No matter what time of year you choose to visit, Hallstatt’s enchanting allure remains ever-present, whether it’s blanketed in snow, adorned with the vibrant colors of autumn, or bursting with verdant greenery. Therefore, determining the best time to visit Hallstatt depends on your preferences and what you want to experience during your trip. 

If your goal is to steer clear of crowds, keep in mind that summer is the busiest season, but winter can also be bustling, particularly during the Christmas period. However, if you plan on exploring other destinations such as the Salt Mine or the Dachstein Caves, the best time to visit is from late spring to early autumn. 

And if you’re hoping to visit this lovely village for a special event, we’ve got you covered. 

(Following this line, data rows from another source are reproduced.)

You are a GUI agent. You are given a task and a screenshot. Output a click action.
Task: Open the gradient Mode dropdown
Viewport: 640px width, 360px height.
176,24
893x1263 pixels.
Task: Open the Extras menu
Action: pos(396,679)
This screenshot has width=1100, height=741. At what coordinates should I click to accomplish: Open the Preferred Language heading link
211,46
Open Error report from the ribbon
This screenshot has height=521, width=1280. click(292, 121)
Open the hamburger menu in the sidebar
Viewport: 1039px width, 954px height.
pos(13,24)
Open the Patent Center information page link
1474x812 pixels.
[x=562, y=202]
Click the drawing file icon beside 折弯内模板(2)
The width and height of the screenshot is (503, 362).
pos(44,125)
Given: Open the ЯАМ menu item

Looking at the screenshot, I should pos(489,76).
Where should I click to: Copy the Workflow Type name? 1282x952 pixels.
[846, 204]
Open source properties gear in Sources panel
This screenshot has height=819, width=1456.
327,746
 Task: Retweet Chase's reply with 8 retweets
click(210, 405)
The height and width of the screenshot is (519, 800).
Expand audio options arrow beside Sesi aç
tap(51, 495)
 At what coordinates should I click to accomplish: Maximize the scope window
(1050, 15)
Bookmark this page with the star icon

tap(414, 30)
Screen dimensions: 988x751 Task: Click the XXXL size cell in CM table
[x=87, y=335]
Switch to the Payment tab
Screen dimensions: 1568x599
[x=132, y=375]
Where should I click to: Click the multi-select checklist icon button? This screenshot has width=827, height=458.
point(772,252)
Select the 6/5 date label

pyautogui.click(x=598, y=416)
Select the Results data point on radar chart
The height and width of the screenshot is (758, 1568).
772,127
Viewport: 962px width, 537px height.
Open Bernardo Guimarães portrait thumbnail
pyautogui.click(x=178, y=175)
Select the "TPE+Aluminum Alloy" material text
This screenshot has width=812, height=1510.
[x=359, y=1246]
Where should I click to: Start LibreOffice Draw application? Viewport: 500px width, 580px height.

— special events in hallstatt —

| June (Thursday after Trinity Sunday) – Corpus Christi Procession: This is a centuries-old tradition that originated in the old salt-mining village when the Jesuits held colorful processions. Due to limited space, the procession moved to the Hallstätter See on salt-carrying ships and traditional boats decorated with flowers and garlands, providing locals with a beautiful view of the “Salt Mountain,” which had been their source of income for thousands of years.

| 29th of November – St Nicholas crosses the lake: Every year, the charming shores of Lake Hallstatt are illuminated by the twinkling torches of Obertraun’s children, as they eagerly await the arrival of the legendary St. Nicholas. He crosses the lake in a traditional wooden boat, carrying a generous sack filled to the brim with mouth-watering apples, nuts, and chocolate. 

| 5th of December – Krampus Procession: On the Eve of St. Nicholas, the Krampus tradition comes to life as locals dressed in spine-chilling, hand-crafted masks descend from the Hirlatz Cave, perched high above Hallstatt. While St. Nicholas rewards good behavior, the Krampus take it upon themselves to punish the naughty children. 

| 8th of December – Hallstatt Christmas Market: The Hallstatt Christmas Market is open for only one day each year. Marvel at the intricate three-dimensional crib scene and tantalize your taste buds with the famous Christmas cookies and spicy smoked fish, freshly caught from the nearby Lake Hallstatt. 

Hallstatt Map

From its idyllic location nestled between mountains and the serene lake to its rich cultural heritage and fascinating history, there is no shortage of reasons why Hallstatt is worth a visit. So if you’re planning a trip to Austria, be sure to include a stop in this enchanting village and discover for yourself what makes Hallstatt the jewel of the Salzkammergut.